Immigration Mailbox II

As I mentioned in my inaugural column a fortnight ago, immigration has been discussed a fair bit in the federal election campaign now coming to a conclusion. With election day less than a week away, I thought I would take a closer look at some of the positions taken by the three major federal political parties on this issue.

Each of the election platforms of the Liberal, Conservative and New Democratic Parties addresses the issue of immigration in specific terms and, sometimes, with fairly detailed policy proposals.

The Liberals have the most detailed plan to reform the system. However, given that they have been in power for the last 12 years, one has to wonder why all their ideas for improving the system are coming right at the end of their most recent mandate. Their plan to gradually abolish the Right of Landing Fee over the next two budgets seems especially suspicious in its timing. The Liberals introduced this fee in 1995 as part of then-Finance Minister Paul Martin’s measures to balance the federal budget. While the budget has been running surpluses for many years now, the Liberals have only in the last few weeks come to the conclusion “[t]he time has come to remove this barrier.”

Having said that, the Liberals deserve some credit for spelling out in detail their plans for other aspects of the immigration system. Their proposals for assisting new skilled immigrants in overcoming labour market barriers and obtaining recognition of their international credentials – an issue that the Conservatives and NDP also address in their platforms but in rather perfunctory fashion – reflect the experience they have gained in government struggling with this important and multifaceted problem.

The Liberals also pledge more money for settlement programs ($1.3 billion over the next five years), an additional $700 million to reduce backlogs in visa offices overseas, and the creation of an “In-Canada Landing Class” to help spread the benefits of immigration beyond Canada’s three major cities.

Each of these ideas has merit. However, once again, some skepticism is warranted given the fact each of these initiatives requires significant new funding and that the Minister of Citizenship and Immigration during the last dozen years of Liberal rule has rarely been successful in securing more money for his/her department from Cabinet colleagues.

The Conservatives’ approach to the immigration issue is more heavily weighed on the enforcement side of things. For example, they focus on speeding up and increasing the number of deportations especially for those immigrants or illegals convicted of serious crimes. They also pledge to amend the Immigration and Refugee Protection Act to allow judges to order deportations as part of criminal sentences (currently deportation can only be accomplished by immigration officials and tribunals).

The Conservatives also want to give guns to the officers than man our border points and implement “face recognition and other biometric technology” at ports of entry.

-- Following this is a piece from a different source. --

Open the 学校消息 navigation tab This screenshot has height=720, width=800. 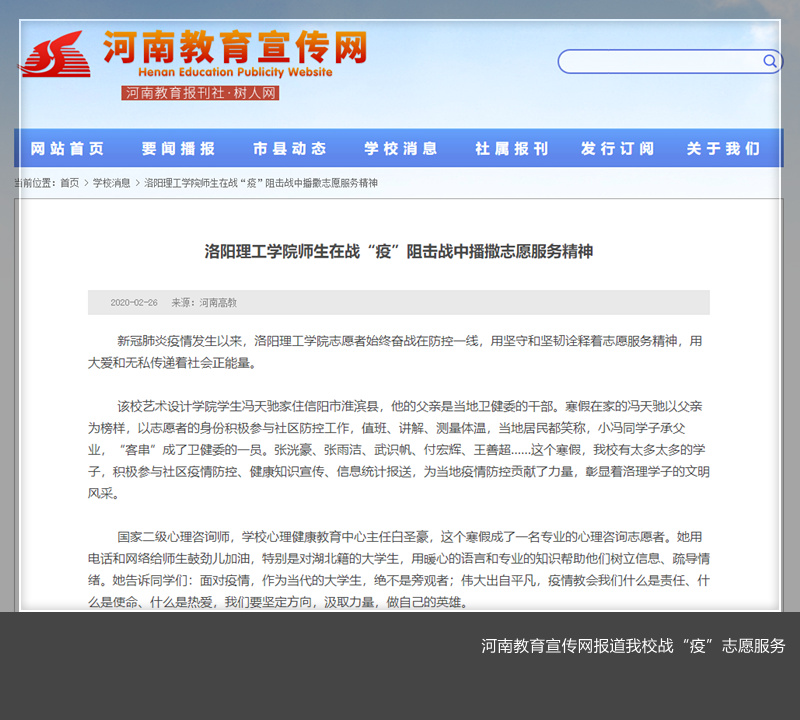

On the facilitative side, a Conservative government would also cut the Right of Landing Fee and establish a “Canadian Agency for Assessment and Recognition of Credentials.” On the last point, it should be kept in mind that credential recognition and the regulation of professions such as engineering, medicine and the construction trades has traditionally been a provincial responsibility. A “made in Ottawa” or national solution may be challenging to implement.

The NDP takes a very “pro-immigrant” stance in its platform, pledging more money for the system, an increase in immigration levels, and the relaxation of certain rules for admission. They also promise to abolish the landing fee and assist in credentials recognition for skilled immigrants. Their most specific proposals involve allowing permanent residents and citizens to sponsor one additional relative, apparently regardless of relationship, over the course of a lifetime and allowing people without status in Canada to apply for landing based on humanitarian and compassionate grounds.

The NDP platform on immigration otherwise lacks specifics and often relies on generalities. This may reflect the fact that they have little experience governing on this issue.

So, as election day approaches, these are the choices that are before us with respect to the issue of immigration. At the very least, one would hope that whomever is elected will follow through on the pledges they have made to improve a system that is currently far from perfection.